---- Data extracts

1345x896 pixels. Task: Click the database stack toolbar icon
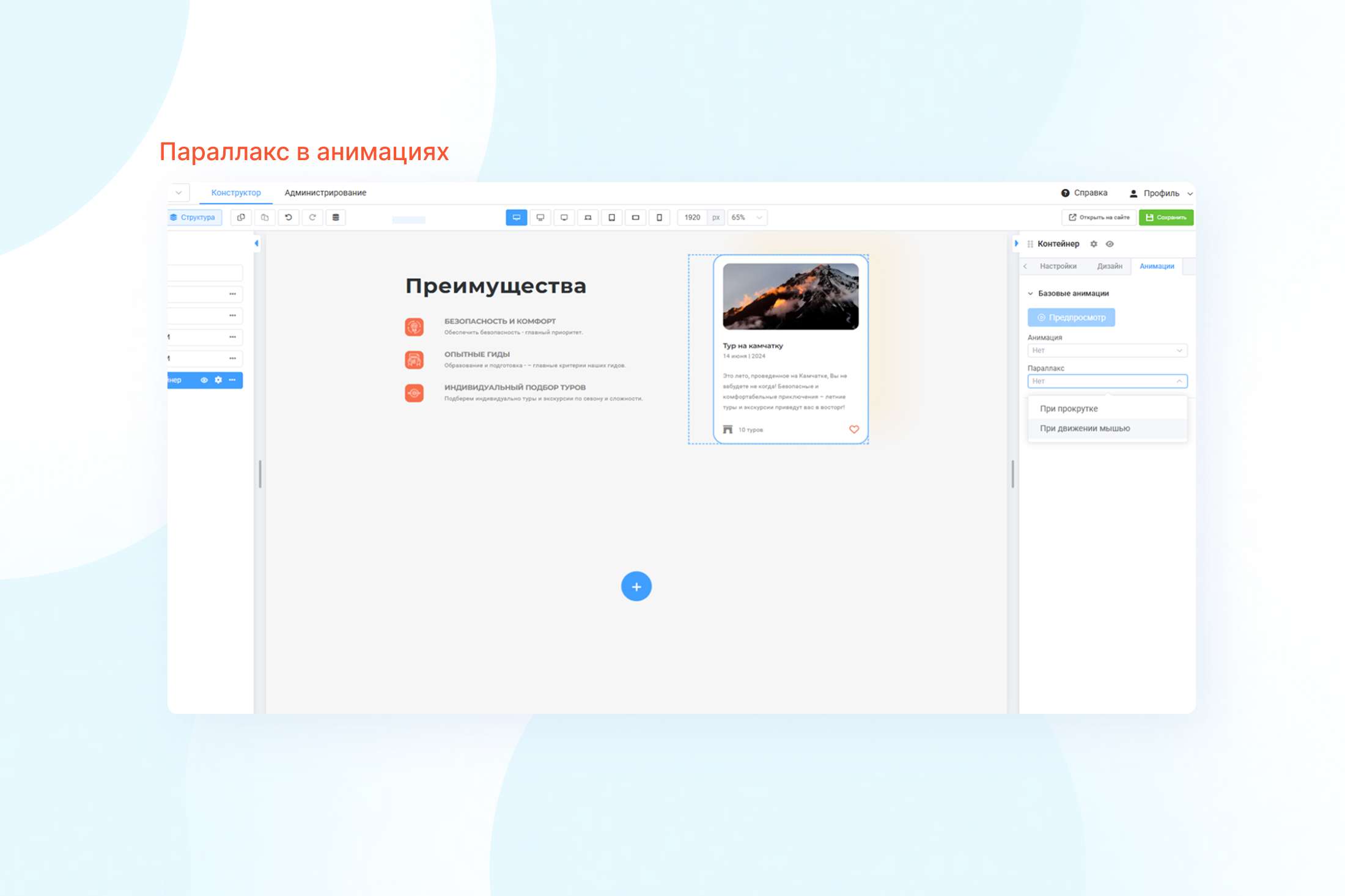[x=336, y=218]
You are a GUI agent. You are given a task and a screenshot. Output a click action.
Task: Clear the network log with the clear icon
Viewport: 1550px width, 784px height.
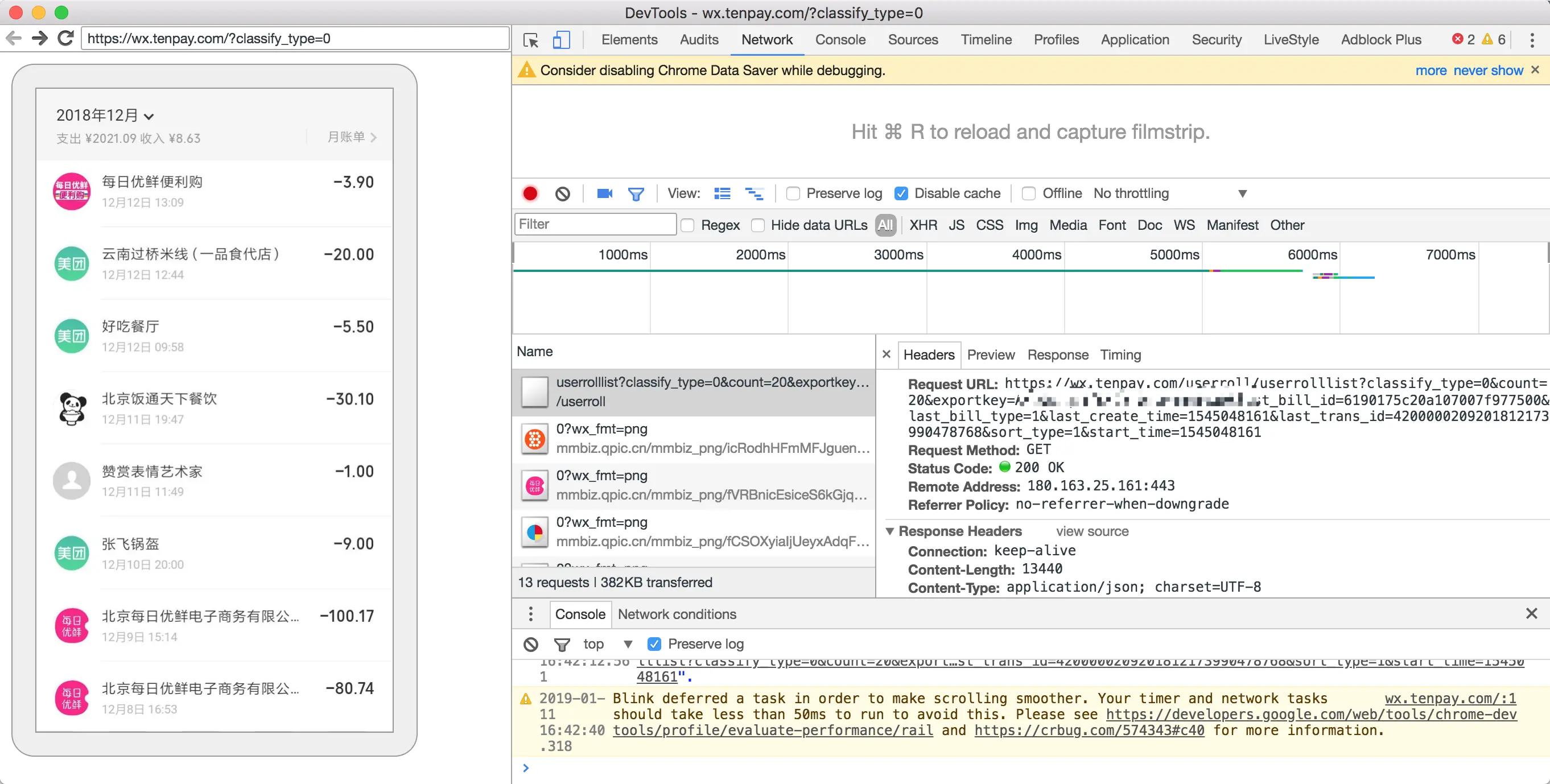[562, 194]
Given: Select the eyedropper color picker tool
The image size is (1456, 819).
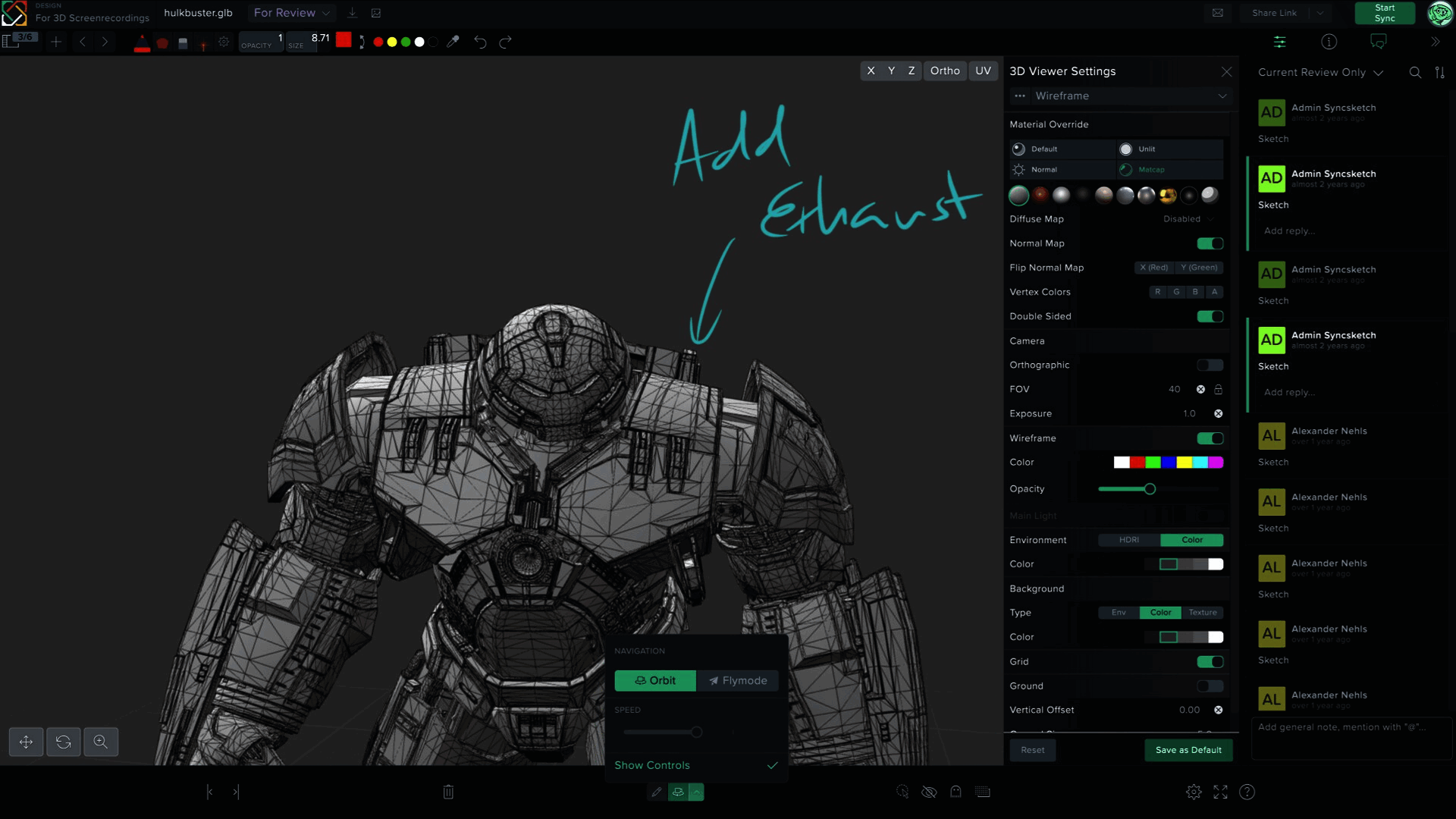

--------

* **Exercise details**:
Return the lines from the one that contains "Task: Clear the" through the final line of the listing above, inclusive. Transcribe them exactly and drop the pictures.

* **Exercise answer**:
Task: Clear the network log with the clear icon
Viewport: 1550px width, 784px height.
[562, 194]
Given: Select the eyedropper color picker tool
The image size is (1456, 819).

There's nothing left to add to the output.